Chapter 12 Hunger and Lies
Chapter twelve
Hunger and Lies
Hunter woke with the sun in his eyes and grit in his teeth.
For a few blessed seconds, he didn’t remember where he was or why his body felt like it had been dragged behind a cart.
He only knew that the ground beneath him was hard, his back ached, and his mouth tasted like stale fear. Then the memories crashed in.
Liora’s promise. Snow White’s throat under his knife. Her voluptuous breast in his hand. Her body against his. His own, traitorous release inside of her. He groaned and rolled onto his side, one arm flung over his eyes.
“Oh gods,” he said to the sky. “What have I done?”
He pushed himself up to sitting, joints popping. The clearing looked different in daylight: less like a secret world, more like a patch of ordinary forest. Birds flitted in the branches overhead. Somewhere nearby, water trickled.
Snow White was gone. So was Grimm. And his knife? Only the trampled grass and a few torn threads of cloth on the rough bark of the tree bore witness that she had ever been there.
He should have felt relief that she’d run. That he wouldn’t have to look at her cooling body and tell himself it had been necessary. Instead, a different dread settled in the pit of his stomach. Liora. “She’ll know,” he whispered. “She always knows.”
He pressed his palms to his eyes, hard enough to see bursts of color.
He could not tell her what had really happened.
Not the failure, not the weakness, not the way he had turned a murder into something fouler in its own right.
The queen had no idea how far he’d gone.
If he lied—if he said he’d done the kill quickly, cleanly, as ordered—how would she ever prove otherwise?
He could chase her. Try to cover his sin with belated duty.
Or he could turn back and weave the neatest, safest lie he could manage.
He stared at the faint hoofprints leading deeper into the woods, then at the direction of the castle, where Liora’s promise waited like a glinting hook.
In the end, he did what he always did: he turned his horse toward the queen.
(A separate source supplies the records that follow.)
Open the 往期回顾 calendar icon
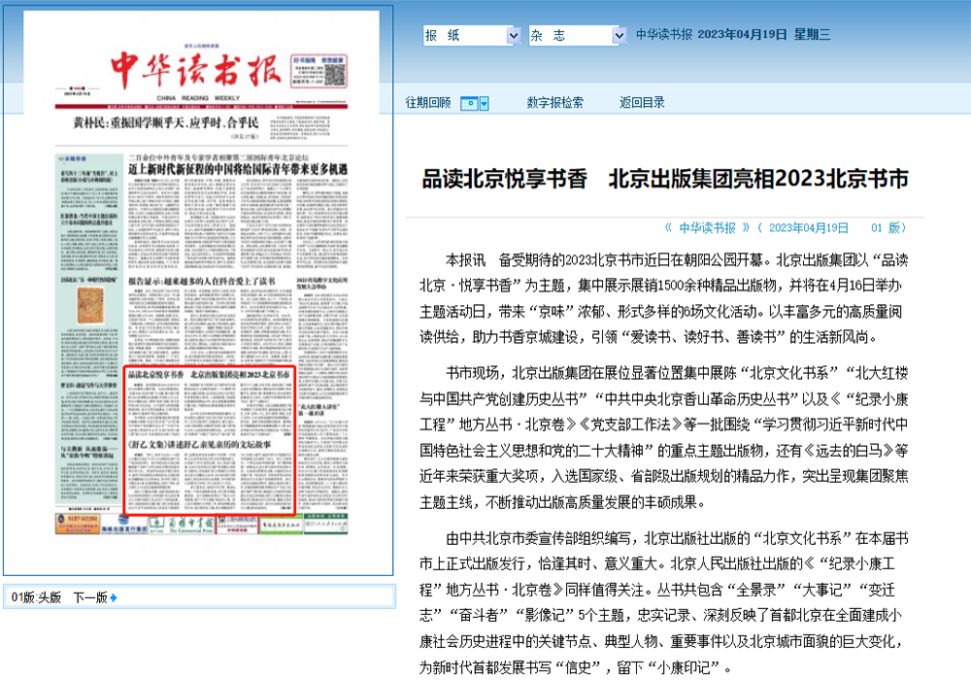The width and height of the screenshot is (971, 680). click(x=468, y=103)
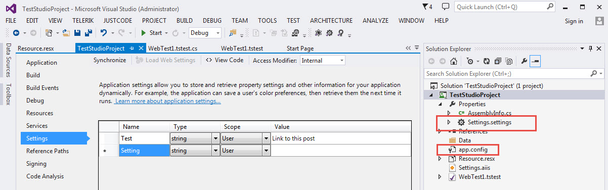The height and width of the screenshot is (190, 608).
Task: Click the Collapse All icon in Solution Explorer
Action: point(498,61)
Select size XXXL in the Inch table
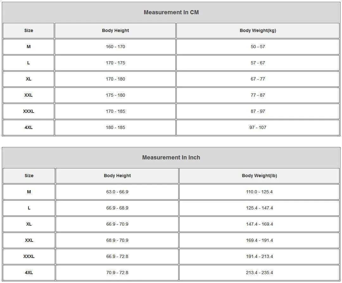 point(29,256)
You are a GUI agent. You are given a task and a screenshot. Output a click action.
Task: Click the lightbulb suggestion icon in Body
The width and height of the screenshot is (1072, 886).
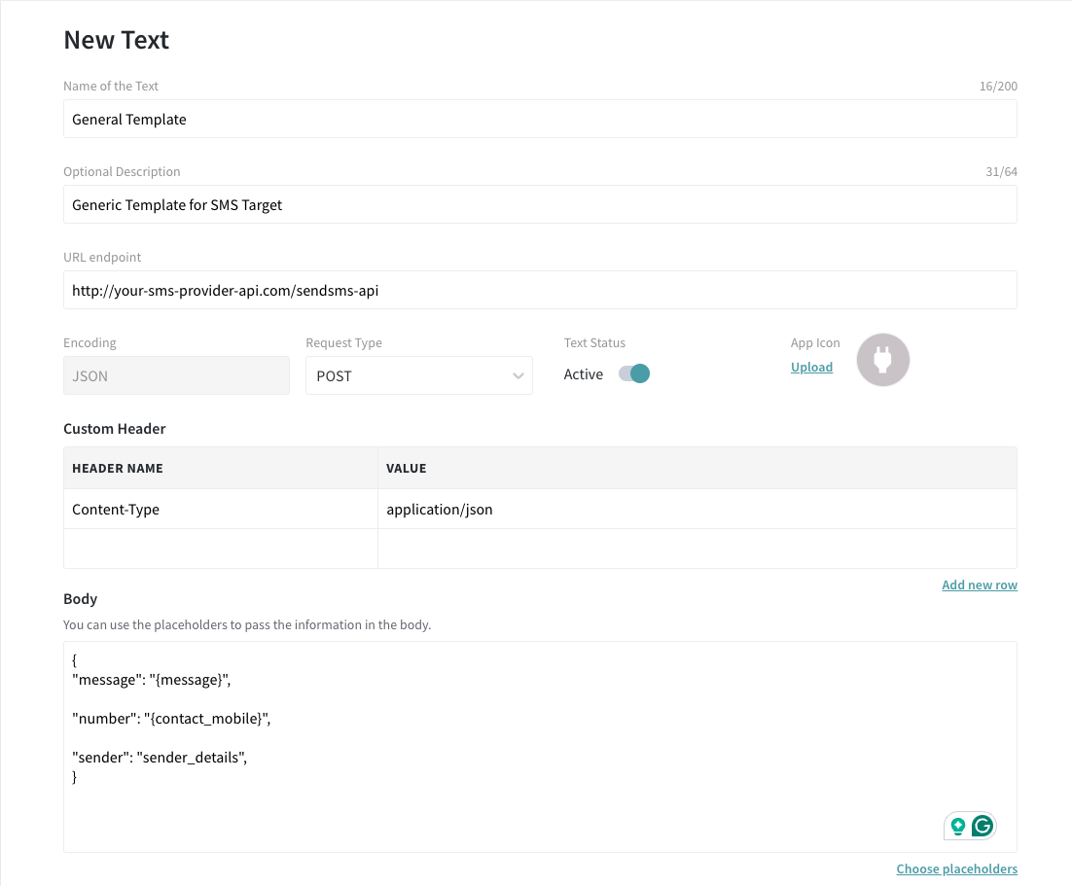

The ride back felt shorter than the ride out, though his muscles complained with every step.
He rehearsed the story in his head with each hoofbeat.
Found her. Did as ordered. No, there’s no body—the forest took it, or wolves, or the river.
Yes, I’m sure. No, Majesty, I would not lie to you.
As a soldier, he hated himself for his traitorous act.
As a man, he understood. All he ever wanted was Liora.
He eased his guilt by renewing his devotion to his queen as he fled the scene of sin.
He imagined Liora’s gratefulness. Thanking him with her body nightly.
Appreciating him with her warm mouth. His pants felt suddenly tighter.
He questioned his own thoughts. Would she follow through this time?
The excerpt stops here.